In this short post, we’ll explore how to model a self-referencing entity with EF Core and then create a helper method that will allow us to get all downstream data starting at a particular level. To follow along, developers will need a running instance of Microsoft SQL Server.

The Recursive Database Model

We’ll start with the most familiar recursive model everyone is aware of, and that’s the organizational chart for a company. With Entity Framework Core, all we need to do is define our navigation properties. If you need a guide on defining relationships, If you read my previous blog post on modeling all relationships with EF Core.

We know that employees have managers and that managers have reporting employees.

public class Employee
{
    public int Id { get; set; }
    public string Name { get; set; }
    public string Title { get; set; }
    public Employee Manager { get; set; }
    public int? ManagerId { get; set; }
    public List<Employee> Reports { get; set; }
}

Let’s seed some data in our EF Core DbContext using the organizational chart of Springfield Nuclear Power Plant.
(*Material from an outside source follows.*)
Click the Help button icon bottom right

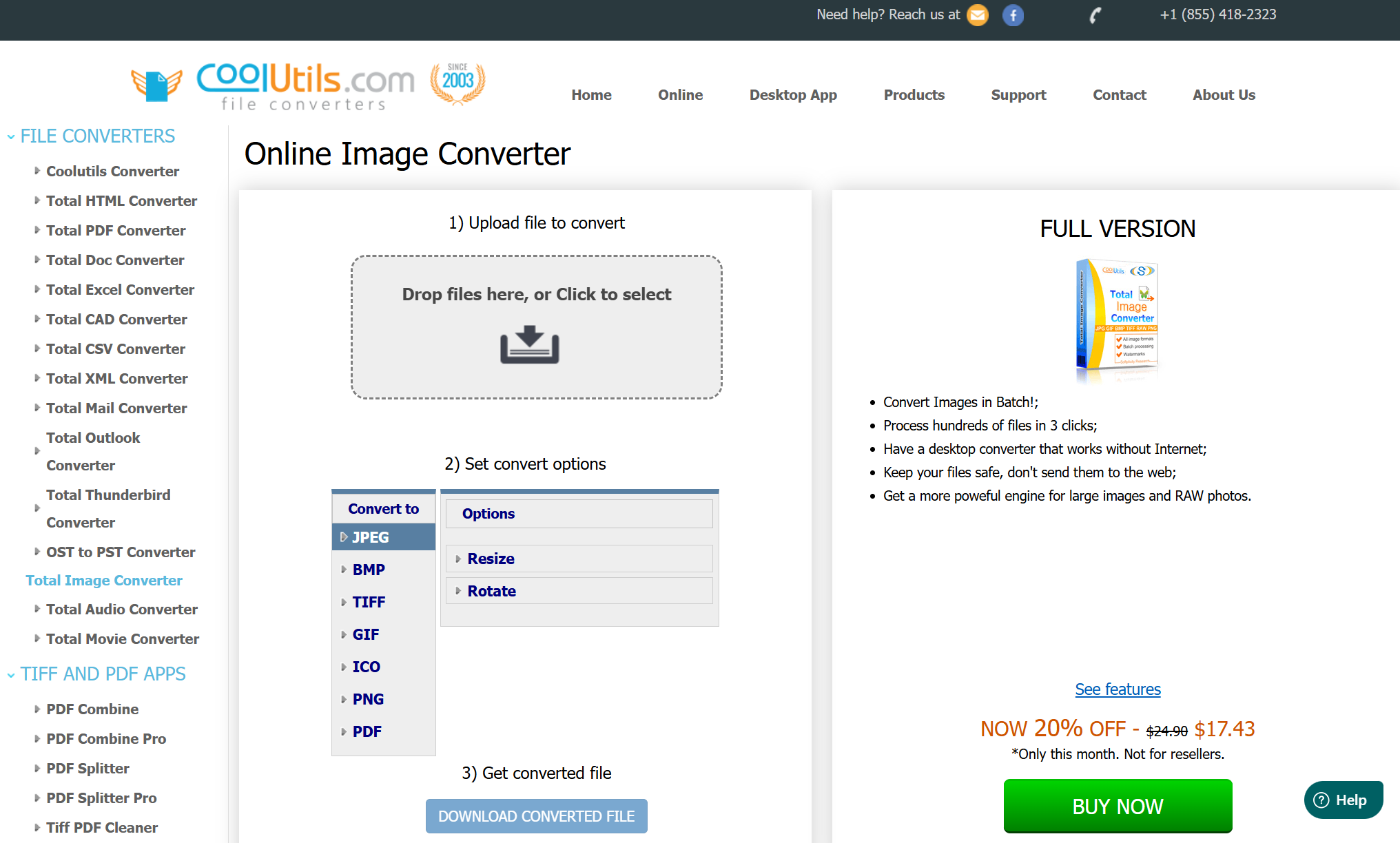click(1325, 806)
protected override void OnModelCreating(ModelBuilder modelBuilder)
{
    modelBuilder.Entity<Employee>()
        .HasData(new List<Employee>()
        {
            // org chart
            // https://simpsons.fandom.com/wiki/Springfield_Nuclear_Power_Plant
            new() {Id = 1, Name = "Charles Montgomery Burns", Title = "Owner"},
            new() {Id = 2, Name = "Waylon Smithers, Jr.", Title = "Assistant", ManagerId = 1},
            new() {Id = 3, Name = "Lenny Leonard", Title = "Technical Supervisor", ManagerId = 2},
            new() {Id = 4, Name = "Carl Carlson", Title = "Safety Operations Supervisor", ManagerId = 2},
            new() {Id = 5, Name = "Inanimate Carbon Rod", Title = "Rod", ManagerId = 4},
            new() {Id = 6, Name = "Homer Simpson", Title = "Safety Inspector", ManagerId = 5}
        });
}

Now that we’re ready, let’s talk about the query we’d like to execute against our dataset.

Given an employee’s identifier number (id), we want to see all subsequent reports, regardless of the management chain.
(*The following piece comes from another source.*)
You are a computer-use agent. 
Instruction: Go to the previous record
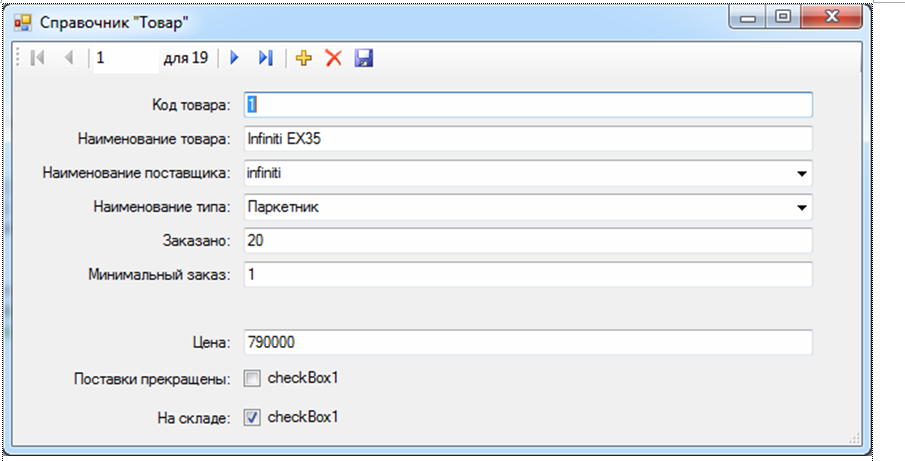tap(68, 58)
If we were to query using our DbContext, we would only ever get one level of reports. The default approach would be expensive and wasteful.

var employee = db.Employees
.Include(e => e.Reports)
.Where(e => e.Id = id)
.ToList();

There must be a better way, right?! Of course, there is! The solution is to utilize Common Table Expressions.

Common Table Expressions (CTEs)

Common Table Expressions is a mechanism available in most relational database engines, where developers are enabled to define temporarily named result sets and reference them within the execution scope of a Select, Insert, Update, or Delete statement. They are popular amongst database developers as they can allow for complex recursive queries, which we’ll use in this post.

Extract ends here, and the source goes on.